I hit the wall as he stops a breath away from touching me, and it terrifies me how much I want him to touch me, how much I want a hero, and anger surges in me at my weakness. “If you were afraid I was running again,” I lash out, “there was nowhere to go.”

“Were you thinking about it?”

“You didn’t give me time to think about anything.”

“You didn’t say you needed to think. You said you wanted to talk to me. So let’s go inside where it’s warm and talk.”

“I like the cold,” I declare, darting around him into the open space, and only when I have several safe steps between us do I turn to face him, as he does me.

“You didn’t like it last night.”

“I like it now,” I say. “I like it a lot. It’s real, when not much else is.”

His eyes glint. “Why do I know that’s about me?”

“It’s about everything, including you. It’s about you feeling familiar when you say you aren’t. And me believing I’m Ella, but I’m not in the passport system. Now I’m Rae Eleana. She’s not real, and yet she’s me.”

“A name doesn’t define you. We talked about this.”

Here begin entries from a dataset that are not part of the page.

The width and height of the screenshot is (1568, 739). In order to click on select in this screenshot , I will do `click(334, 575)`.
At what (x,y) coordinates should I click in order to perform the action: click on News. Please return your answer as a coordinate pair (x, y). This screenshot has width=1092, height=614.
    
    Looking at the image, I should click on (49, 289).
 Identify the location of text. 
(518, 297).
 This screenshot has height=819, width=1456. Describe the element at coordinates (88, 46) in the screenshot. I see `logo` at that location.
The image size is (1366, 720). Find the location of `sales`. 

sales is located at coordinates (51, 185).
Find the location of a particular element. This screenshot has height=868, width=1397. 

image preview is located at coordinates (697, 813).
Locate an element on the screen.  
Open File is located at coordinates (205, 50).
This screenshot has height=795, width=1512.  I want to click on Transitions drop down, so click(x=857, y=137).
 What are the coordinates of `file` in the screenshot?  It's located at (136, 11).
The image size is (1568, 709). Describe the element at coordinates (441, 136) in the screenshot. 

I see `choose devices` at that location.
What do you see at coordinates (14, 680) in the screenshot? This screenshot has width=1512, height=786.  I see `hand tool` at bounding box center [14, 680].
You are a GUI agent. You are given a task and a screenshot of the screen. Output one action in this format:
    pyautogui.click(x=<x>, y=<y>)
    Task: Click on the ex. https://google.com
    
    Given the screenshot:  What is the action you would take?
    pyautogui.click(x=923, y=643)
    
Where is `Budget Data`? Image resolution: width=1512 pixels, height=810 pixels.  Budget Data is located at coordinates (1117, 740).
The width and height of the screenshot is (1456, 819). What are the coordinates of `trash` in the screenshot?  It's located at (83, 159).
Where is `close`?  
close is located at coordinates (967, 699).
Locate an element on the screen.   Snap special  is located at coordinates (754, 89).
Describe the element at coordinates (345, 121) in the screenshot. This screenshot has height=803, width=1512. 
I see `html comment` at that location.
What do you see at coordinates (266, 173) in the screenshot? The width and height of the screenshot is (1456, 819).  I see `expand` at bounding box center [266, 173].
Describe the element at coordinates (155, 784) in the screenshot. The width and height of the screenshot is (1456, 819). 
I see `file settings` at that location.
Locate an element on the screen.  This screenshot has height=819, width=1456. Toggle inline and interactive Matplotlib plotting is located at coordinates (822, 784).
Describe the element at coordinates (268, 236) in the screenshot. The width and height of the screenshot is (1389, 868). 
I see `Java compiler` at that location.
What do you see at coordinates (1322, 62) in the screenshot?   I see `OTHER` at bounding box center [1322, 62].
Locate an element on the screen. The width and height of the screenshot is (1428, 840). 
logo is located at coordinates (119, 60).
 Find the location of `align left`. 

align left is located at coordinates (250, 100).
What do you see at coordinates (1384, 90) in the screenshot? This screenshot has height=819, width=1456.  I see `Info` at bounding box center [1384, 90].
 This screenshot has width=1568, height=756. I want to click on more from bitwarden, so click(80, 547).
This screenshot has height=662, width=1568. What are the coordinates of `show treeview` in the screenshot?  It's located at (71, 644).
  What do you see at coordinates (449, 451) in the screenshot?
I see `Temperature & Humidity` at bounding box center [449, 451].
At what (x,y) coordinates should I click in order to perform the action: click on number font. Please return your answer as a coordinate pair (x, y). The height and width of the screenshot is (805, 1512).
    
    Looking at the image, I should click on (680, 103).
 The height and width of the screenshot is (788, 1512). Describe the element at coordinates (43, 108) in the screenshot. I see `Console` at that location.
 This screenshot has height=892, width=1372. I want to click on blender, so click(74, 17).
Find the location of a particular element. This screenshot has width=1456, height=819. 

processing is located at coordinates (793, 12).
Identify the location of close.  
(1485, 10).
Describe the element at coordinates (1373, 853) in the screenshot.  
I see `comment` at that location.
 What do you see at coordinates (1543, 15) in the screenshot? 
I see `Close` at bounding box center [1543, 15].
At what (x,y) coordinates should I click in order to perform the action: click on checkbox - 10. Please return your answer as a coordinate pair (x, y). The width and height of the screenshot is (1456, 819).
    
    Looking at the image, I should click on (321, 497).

“A name is a part of the identity I’ve lost. Someone just snapped their fingers and I was gone.” Laughter bubbles from my lips, bitter, almost hysterical. “It might have been me. How brutal is that, when I’d do anything to have me back right now? So you see, I need the cold. The rain. I need things that are definable. That are real.”

His eyes flash, and before I even know he’s moved, I’m crushed against his chest, the fingers of one hand tangled in my hair, the other molding me to him. “How’s this for real?” he murmurs, his mouth claiming mine, his tongue sweeping past my teeth in a deep stroke I feel in every part of me. A moan escapes my lips, and I both hate him and crave him in this moment. He knows it, too, deepening the kiss, his tongue doing a slow, seductive dance against mine. I want to fight. I want to push him away, and the more I can’t, the angrier I become. He just keeps making me angry. Keeps caressing me with his seductive tongue, keeps making me want more. And when he does tear his mouth from mine, he softly declares, “That was real. I’m real. And you are not alone.”

“Until I am again. Matteo just set you free.”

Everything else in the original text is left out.